Document and screenshot pointing listing:
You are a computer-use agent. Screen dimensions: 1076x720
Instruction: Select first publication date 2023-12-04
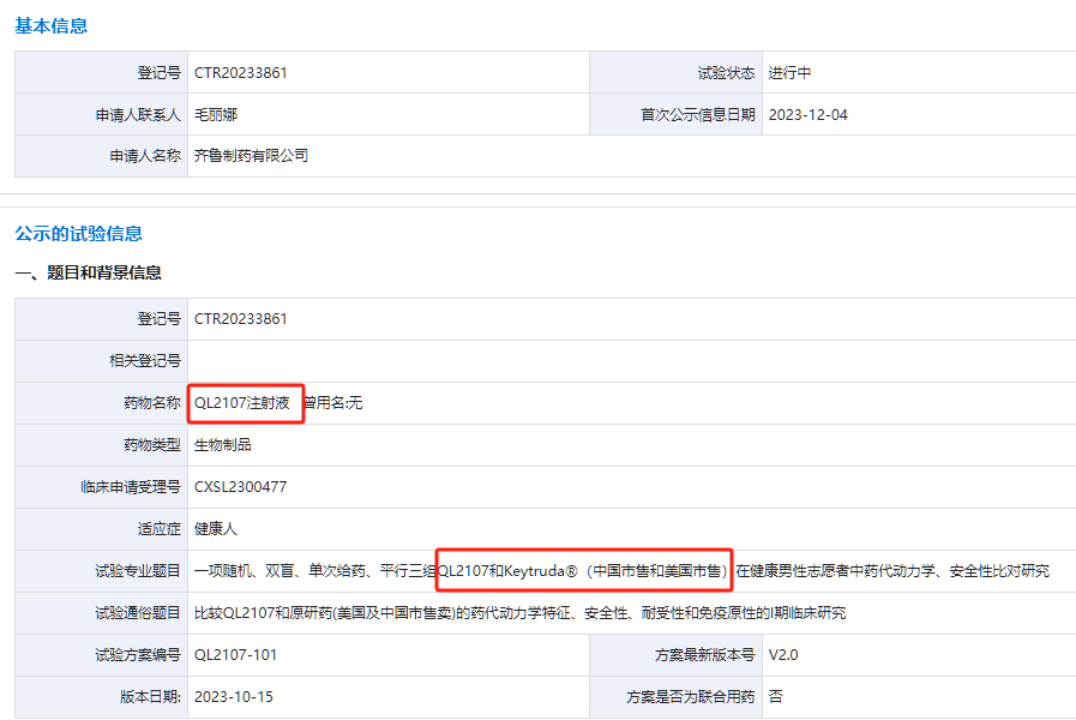[x=807, y=115]
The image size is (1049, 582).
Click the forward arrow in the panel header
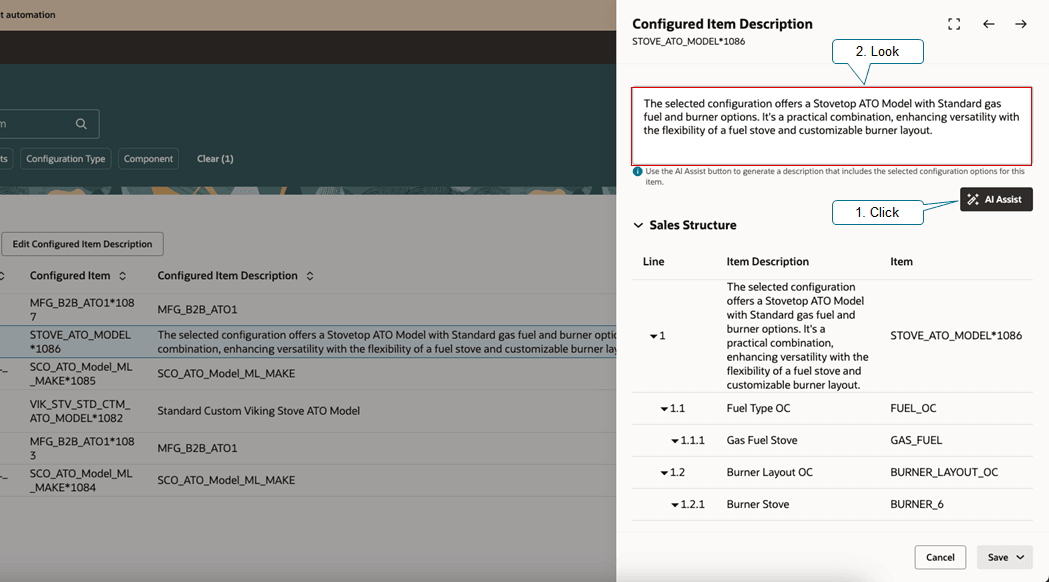[x=1022, y=23]
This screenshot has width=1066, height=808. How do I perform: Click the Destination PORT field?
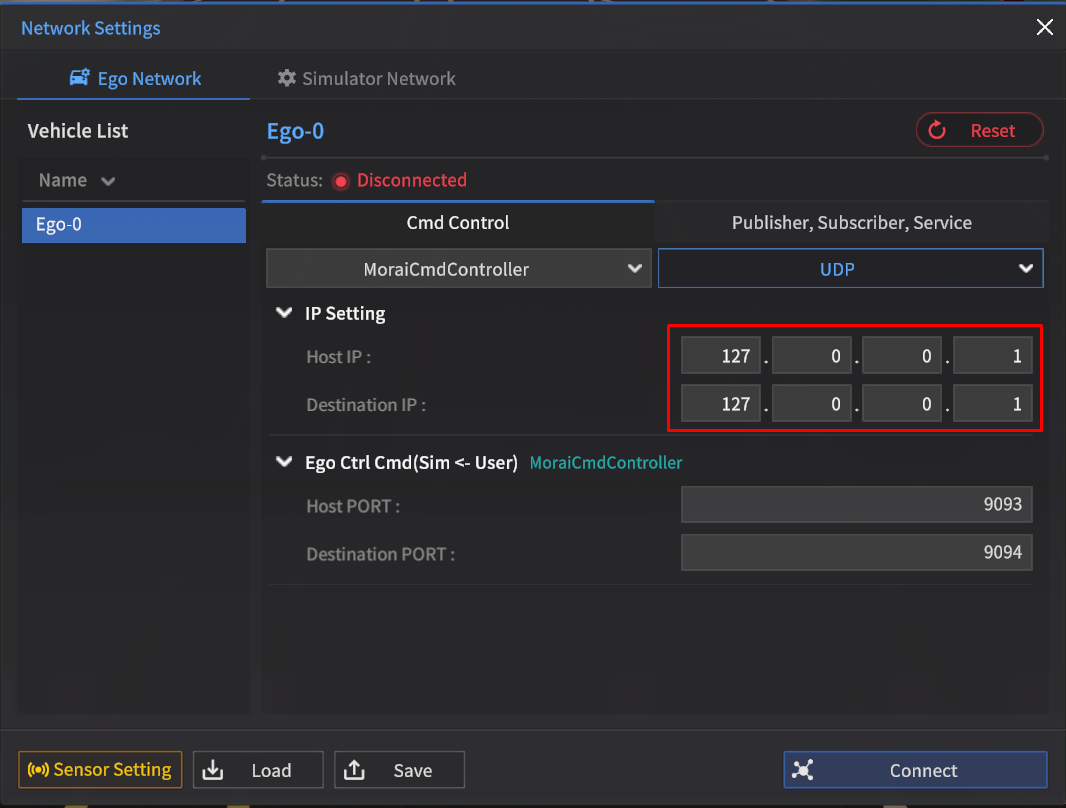[x=856, y=552]
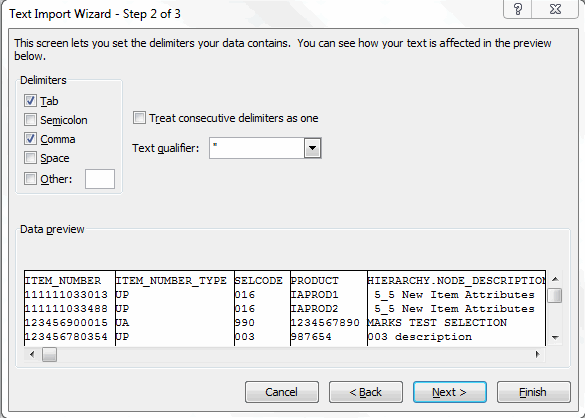Go to the previous step with Back

pos(366,392)
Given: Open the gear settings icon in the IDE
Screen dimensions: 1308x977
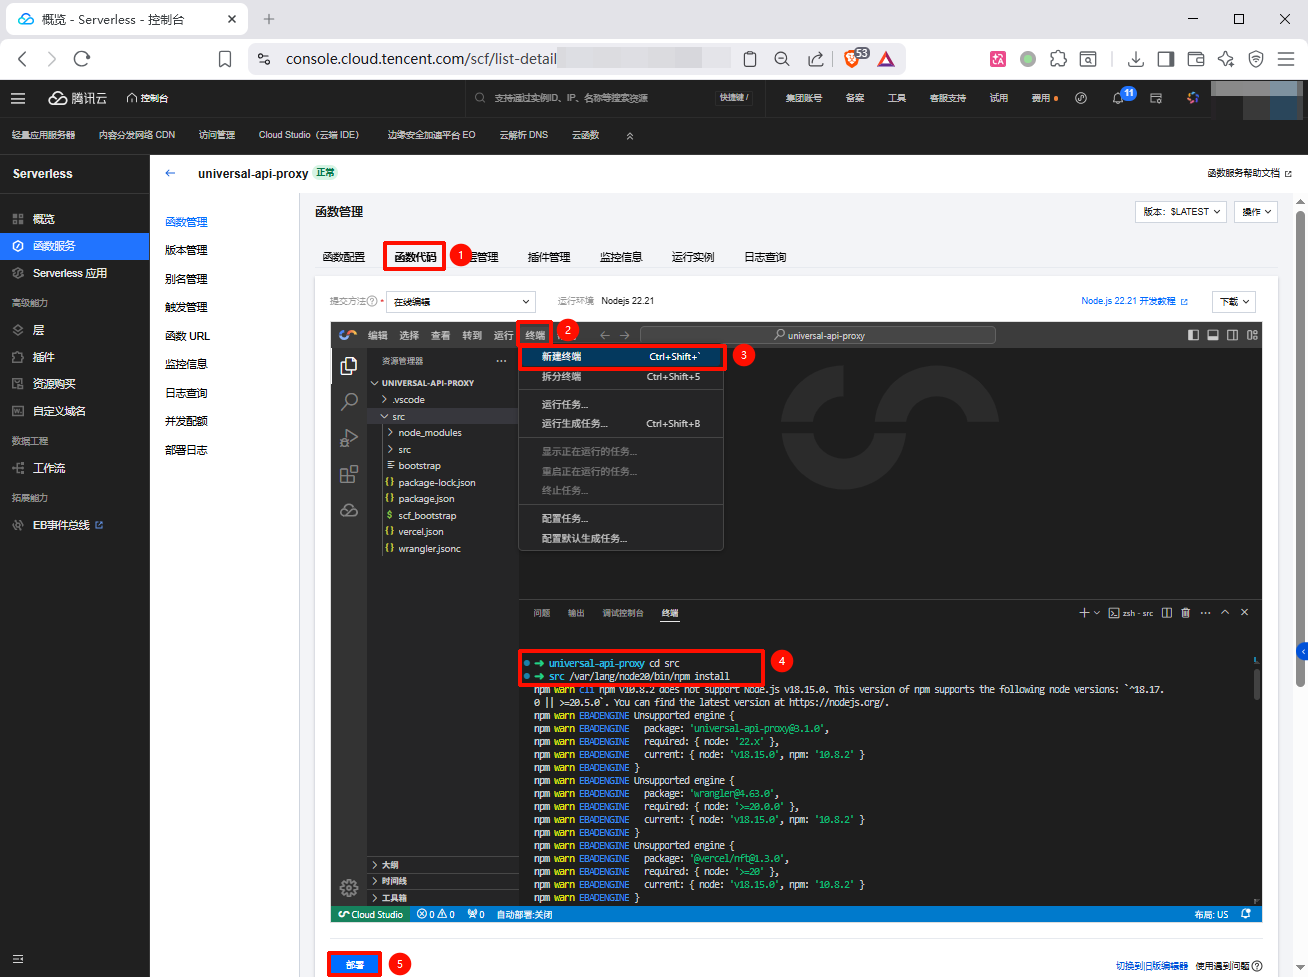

Given problem: Copy out every line of the listing above word for word, omitting the pictures.

The completed task:
You are a computer-use agent. Screen dimensions: 1076x720
Instruction: Select first publication date 2023-12-04
[x=807, y=115]
The image size is (1049, 582).
Click the forward arrow in the panel header
[x=1022, y=23]
This screenshot has width=1066, height=808. How do I perform: Click the Destination PORT field?
[x=856, y=552]
Go to the previous step with Back

pos(366,392)
Given: Open the gear settings icon in the IDE
Screen dimensions: 1308x977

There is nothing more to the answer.